I practice gratitude today, for these, my bones. The rains have begun. The sky never quite admits to the time of day that’s beckoning. The firmament pulls a gray veil across its face and I have landed, after convincing myself to put in effort, on my yoga mat. As such deep, real sessions go, after a while I feel that efforting is not the way. Relinquishing is. This is not easy for me. It takes much practice to let go of attachments. During times like these, wrought with crisis after crisis in our family and the surreal feeling that we must be living in a dystopian story, being with my emotions without drowning in them is a chore. So, I mellow into the voice of my wise teacher who says to let my bones ground, to let gravity have them, without strain or tension. She echoes to just yield. I listen. I breathe. Little by little, I surrender.
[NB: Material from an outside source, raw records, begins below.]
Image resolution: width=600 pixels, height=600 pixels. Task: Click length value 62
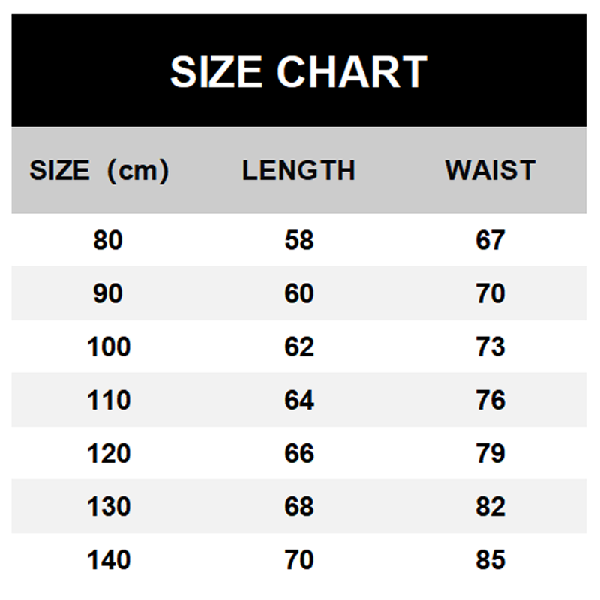click(299, 347)
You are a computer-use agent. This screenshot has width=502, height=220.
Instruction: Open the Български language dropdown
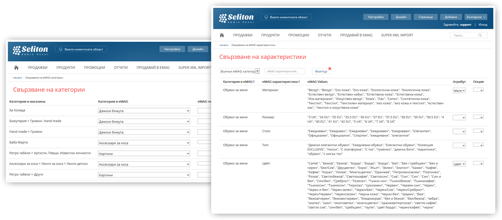pos(476,17)
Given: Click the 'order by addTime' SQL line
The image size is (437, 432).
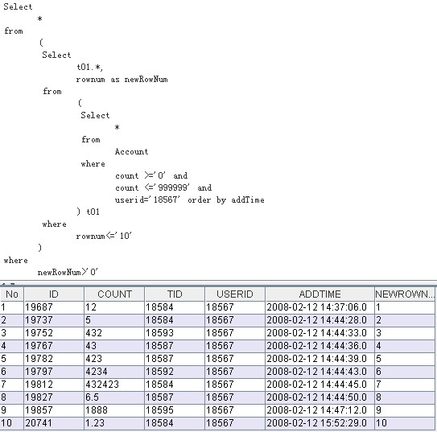Looking at the screenshot, I should click(226, 200).
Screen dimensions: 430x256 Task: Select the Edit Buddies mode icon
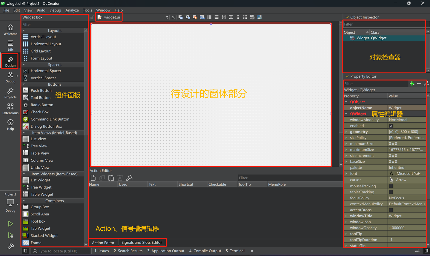click(x=195, y=17)
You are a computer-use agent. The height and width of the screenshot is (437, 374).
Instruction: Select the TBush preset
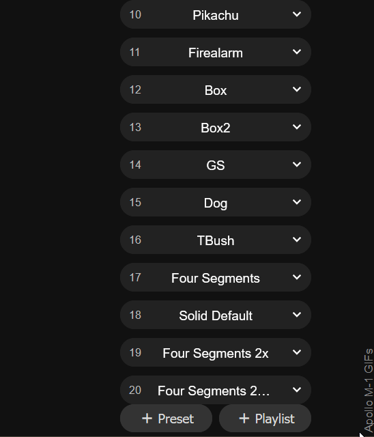tap(216, 240)
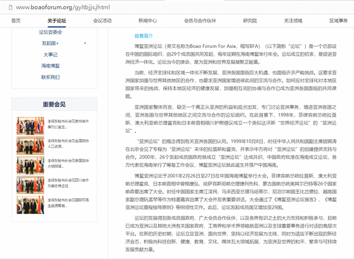
Task: Open thumbnail for 会见全国政协人口资源 meeting
Action: point(31,142)
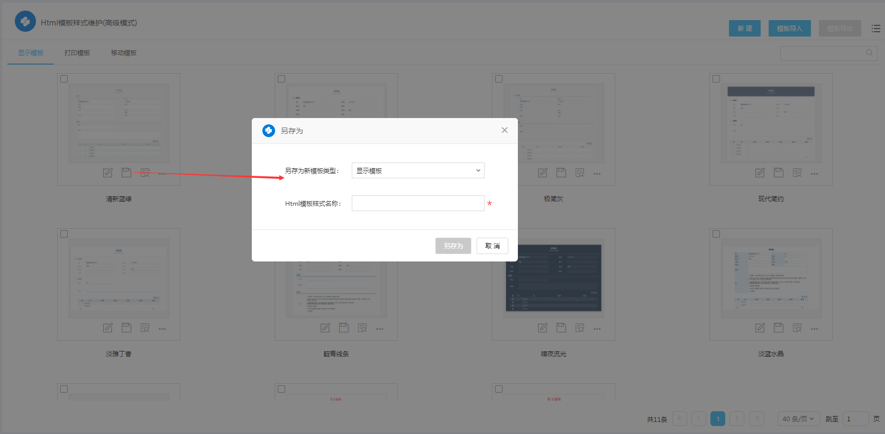Click preview icon under 淡蓝水晶 template
This screenshot has width=885, height=434.
coord(797,328)
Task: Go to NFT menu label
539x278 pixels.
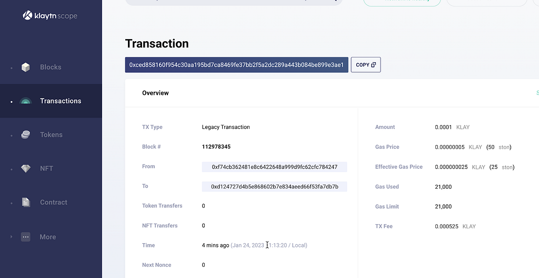Action: point(46,168)
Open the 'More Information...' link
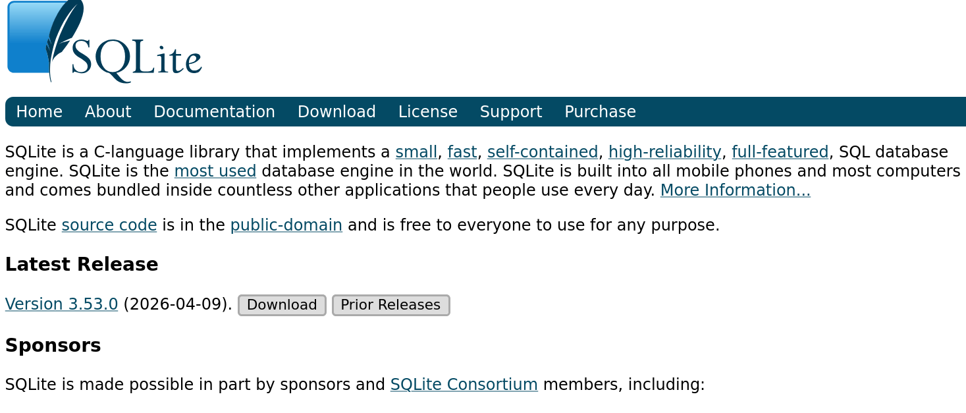Image resolution: width=966 pixels, height=413 pixels. tap(735, 190)
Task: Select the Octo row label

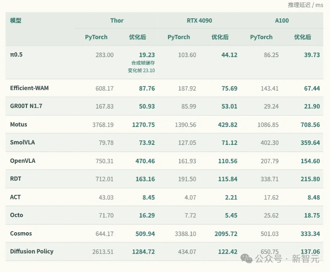Action: [17, 215]
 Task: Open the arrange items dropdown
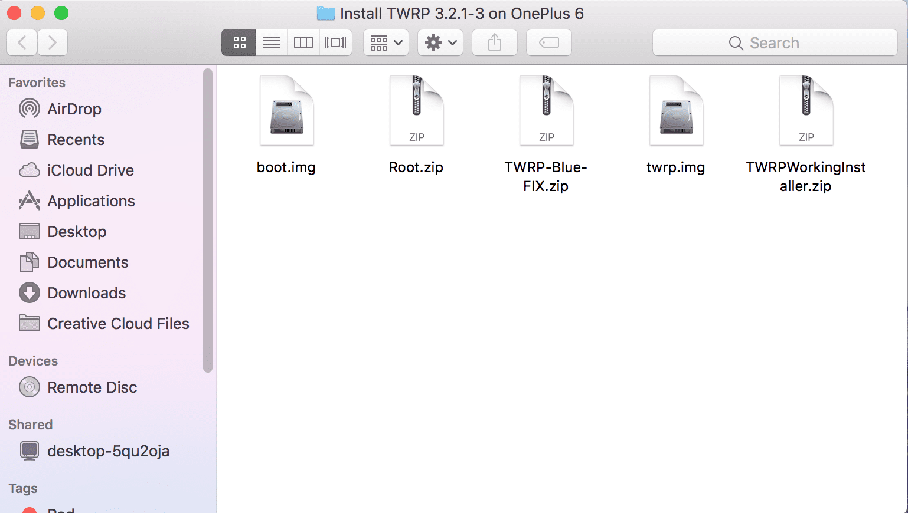386,42
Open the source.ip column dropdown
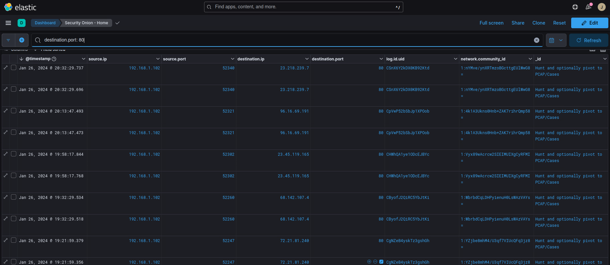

It turns out that yielding is delicious, not just on and with these bones that have been cringing under weather changes and the heel bone fracture I’ve nursed through cast and boot and physical therapy and the seasons. I let the toes spread, the bones soften and weigh down, the joints mellow, the arm bones hang, the shoulders dangle, the jaw drop toward the feet. Yielding is the recipe to freedom on this day as the rain lulls me into a meditative state and my mind doesn’t drift but rather permeates the rhythm of nature and the gravitational pull of our Earth. Gentle detachment comes, sweetly, with a lightness of body and soul.
Conscious and confident, comfortable and compassionate toward others and myself, any aspects of myself, I just feel right, in this moment on my raft of a yoga mat. It’s a gift, this moment of pause, to be as a beloved dog can be: just here, truly in this moment. When I re-emerge slightly wistful with an appreciative nod toward the universe for having me, myself for allowing this experience, and yes, the crackly heel for playing along, a new acceptance sprouts, more in my heart than my head. For months, we’ve been walking the town’s cemetery to breathe with ease, inhale peace, exhale freedom amongst the trees and the deer and the squirrels and the crows. We’ve sought escape from reality. Now I know it was, is, a homecoming. Ground the bones, my teacher says, let them surrender. And grounding those bones means relinquishing them to our planet, to all the rich and wonderful layers that compose her unique beauty, to yield to her powerful pull, and to float within me, within her, and say: this shell, this magnificent body, it belongs to you.
May my bones go home when the times comes. May they return calmly, in harmony. This heaviness of my bones, it tells a story of life in this world and of human strength and frailty at the same time. Surprisingly, it comes with a marvelous levity of the spirit. Today, I yield to my bones and to what is.